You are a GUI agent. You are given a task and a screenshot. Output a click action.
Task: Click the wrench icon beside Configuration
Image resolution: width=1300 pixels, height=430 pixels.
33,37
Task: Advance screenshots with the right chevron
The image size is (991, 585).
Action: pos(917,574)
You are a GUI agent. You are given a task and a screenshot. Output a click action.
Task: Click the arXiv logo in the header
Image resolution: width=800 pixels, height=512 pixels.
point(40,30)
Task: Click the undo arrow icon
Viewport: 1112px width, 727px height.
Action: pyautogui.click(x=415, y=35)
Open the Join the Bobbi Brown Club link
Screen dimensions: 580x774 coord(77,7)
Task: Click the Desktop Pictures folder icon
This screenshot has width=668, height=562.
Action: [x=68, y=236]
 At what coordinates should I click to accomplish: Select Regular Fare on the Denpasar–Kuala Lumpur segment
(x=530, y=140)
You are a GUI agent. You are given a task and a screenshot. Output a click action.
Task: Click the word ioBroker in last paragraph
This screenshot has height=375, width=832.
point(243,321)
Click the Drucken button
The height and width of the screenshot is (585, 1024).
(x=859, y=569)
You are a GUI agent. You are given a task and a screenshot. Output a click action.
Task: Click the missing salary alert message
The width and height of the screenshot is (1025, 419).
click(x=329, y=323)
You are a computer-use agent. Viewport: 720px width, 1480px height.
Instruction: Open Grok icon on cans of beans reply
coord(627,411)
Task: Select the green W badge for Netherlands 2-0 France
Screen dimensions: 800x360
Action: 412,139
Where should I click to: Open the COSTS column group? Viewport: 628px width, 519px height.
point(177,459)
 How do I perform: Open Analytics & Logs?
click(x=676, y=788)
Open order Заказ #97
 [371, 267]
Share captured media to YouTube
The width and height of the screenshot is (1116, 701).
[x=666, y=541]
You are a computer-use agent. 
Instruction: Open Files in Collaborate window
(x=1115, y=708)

____

Problem to work on: Repeat back the listing above exactly, including every line.

Solution:
You are a GUI agent. You are given a task and a screenshot. Output a click action.
Task: Click the wrench icon beside Configuration
Image resolution: width=1300 pixels, height=430 pixels.
33,37
Task: Advance screenshots with the right chevron
The image size is (991, 585).
Action: pos(917,574)
You are a GUI agent. You are given a task and a screenshot. Output a click action.
Task: Click the arXiv logo in the header
Image resolution: width=800 pixels, height=512 pixels.
point(40,30)
Task: Click the undo arrow icon
Viewport: 1112px width, 727px height.
Action: pyautogui.click(x=415, y=35)
Open the Join the Bobbi Brown Club link
Screen dimensions: 580x774 coord(77,7)
Task: Click the Desktop Pictures folder icon
This screenshot has width=668, height=562.
Action: [x=68, y=236]
 At what coordinates should I click to accomplish: Select Regular Fare on the Denpasar–Kuala Lumpur segment
(x=530, y=140)
You are a GUI agent. You are given a task and a screenshot. Output a click action.
Task: Click the word ioBroker in last paragraph
This screenshot has height=375, width=832.
point(243,321)
Click the Drucken button
The height and width of the screenshot is (585, 1024).
(x=859, y=569)
You are a GUI agent. You are given a task and a screenshot. Output a click action.
Task: Click the missing salary alert message
The width and height of the screenshot is (1025, 419).
click(x=329, y=323)
You are a computer-use agent. Viewport: 720px width, 1480px height.
Instruction: Open Grok icon on cans of beans reply
coord(627,411)
Task: Select the green W badge for Netherlands 2-0 France
Screen dimensions: 800x360
Action: 412,139
Where should I click to: Open the COSTS column group? Viewport: 628px width, 519px height.
point(177,459)
 How do I perform: Open Analytics & Logs?
click(x=676, y=788)
Open order Заказ #97
 [371, 267]
Share captured media to YouTube
The width and height of the screenshot is (1116, 701).
[x=666, y=541]
You are a computer-use agent. 
Instruction: Open Files in Collaborate window
(x=1115, y=708)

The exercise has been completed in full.